*Work required:* Lay out as a numbered list the lines from the one containing "Given: Open edit" through the end of the lines, omitting any blank lines and leaving out the pictures.

(Portion of a data file)
%%

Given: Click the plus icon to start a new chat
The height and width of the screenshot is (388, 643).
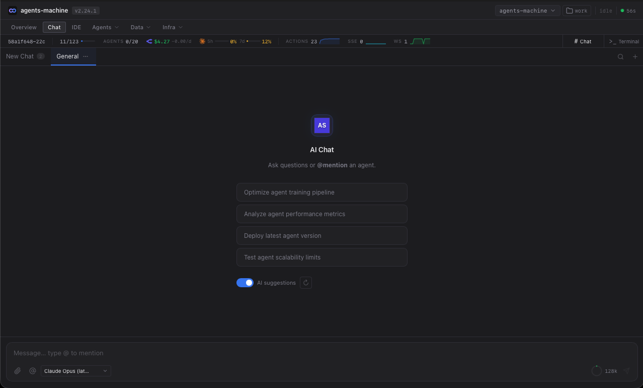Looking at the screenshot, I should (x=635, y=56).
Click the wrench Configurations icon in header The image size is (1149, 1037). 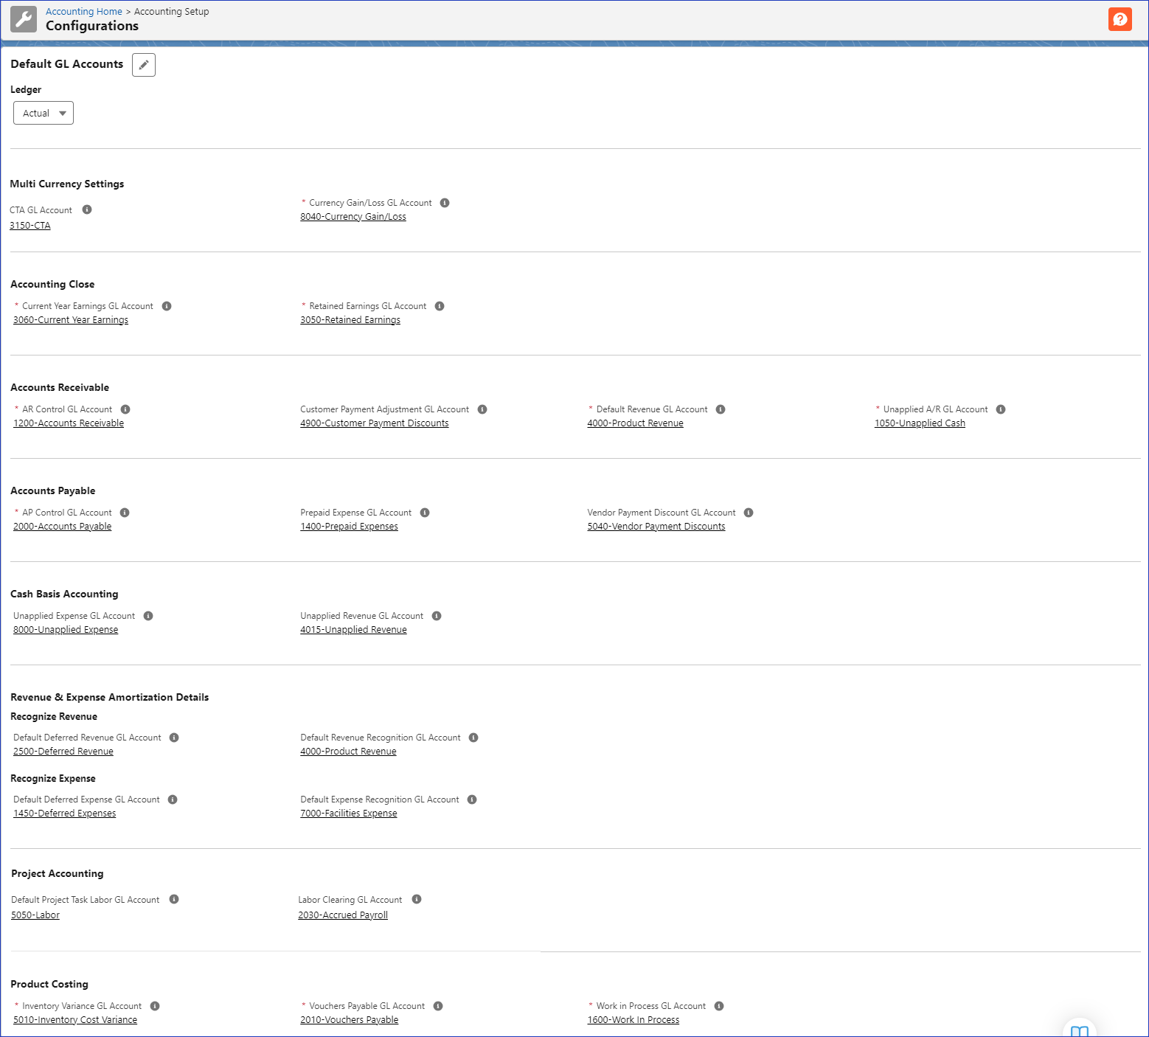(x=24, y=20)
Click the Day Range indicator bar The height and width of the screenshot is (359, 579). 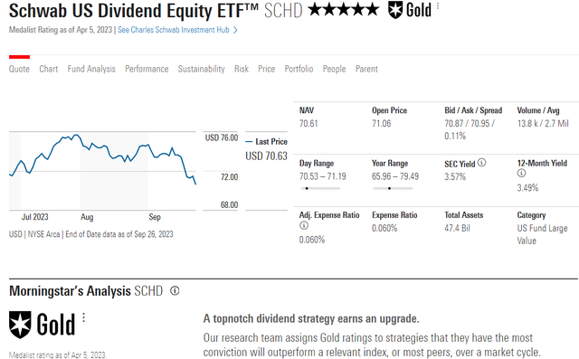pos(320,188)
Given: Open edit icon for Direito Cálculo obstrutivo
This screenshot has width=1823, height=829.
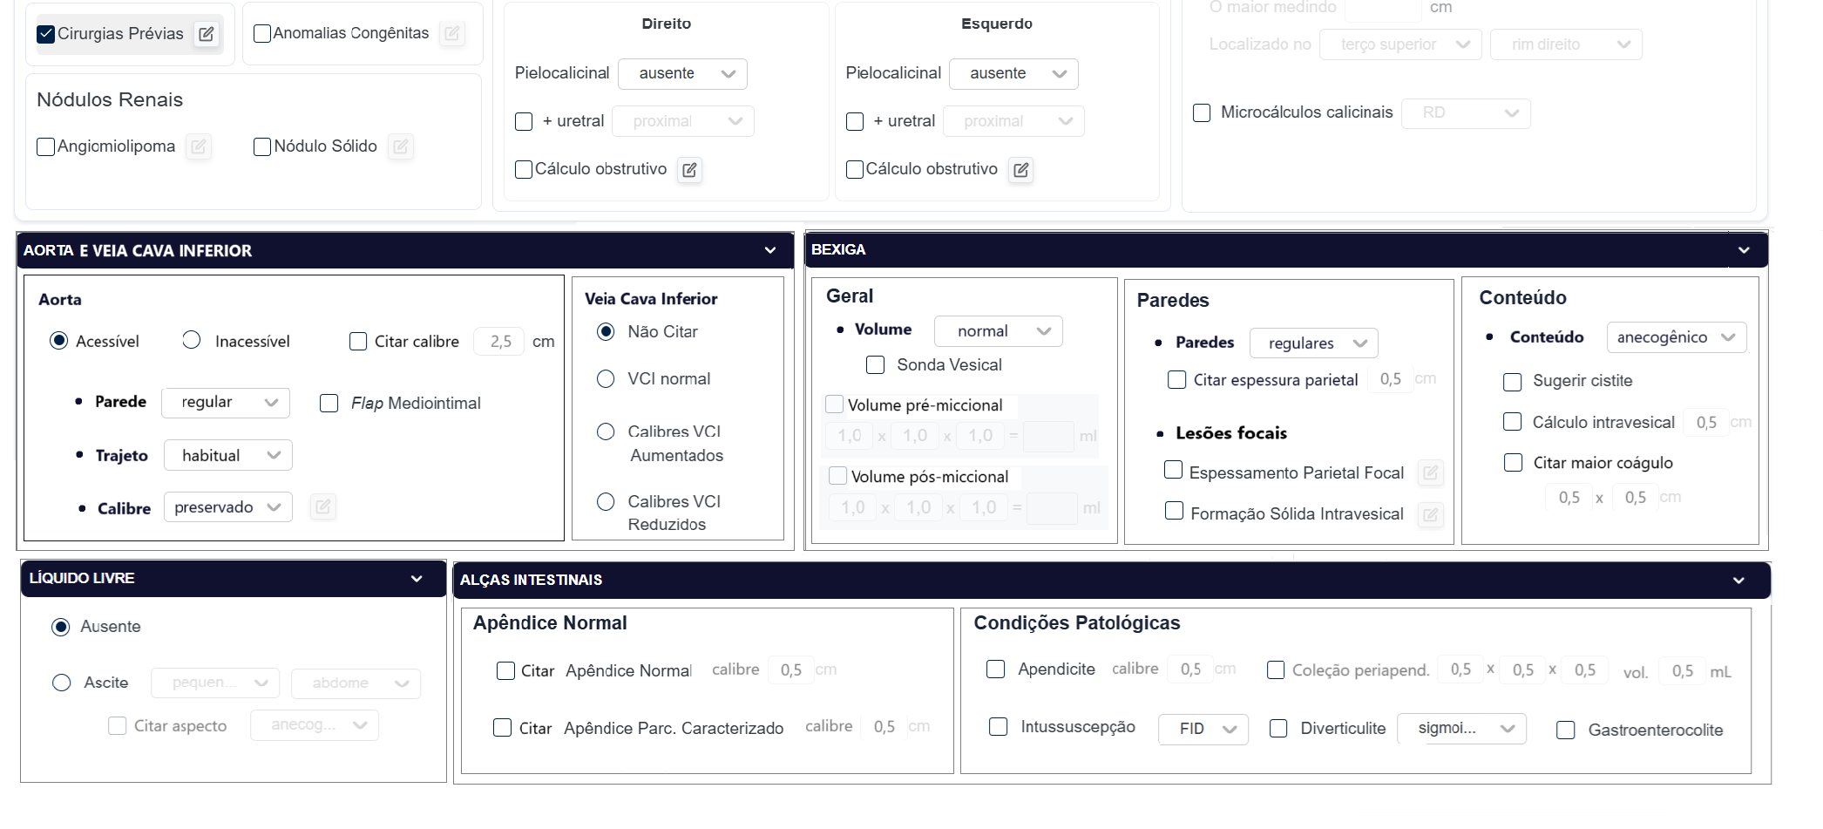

%%

*Solution to this exercise:*
1. Given: Open edit icon for Direito Cálculo obstrutivo
2. This screenshot has width=1823, height=829.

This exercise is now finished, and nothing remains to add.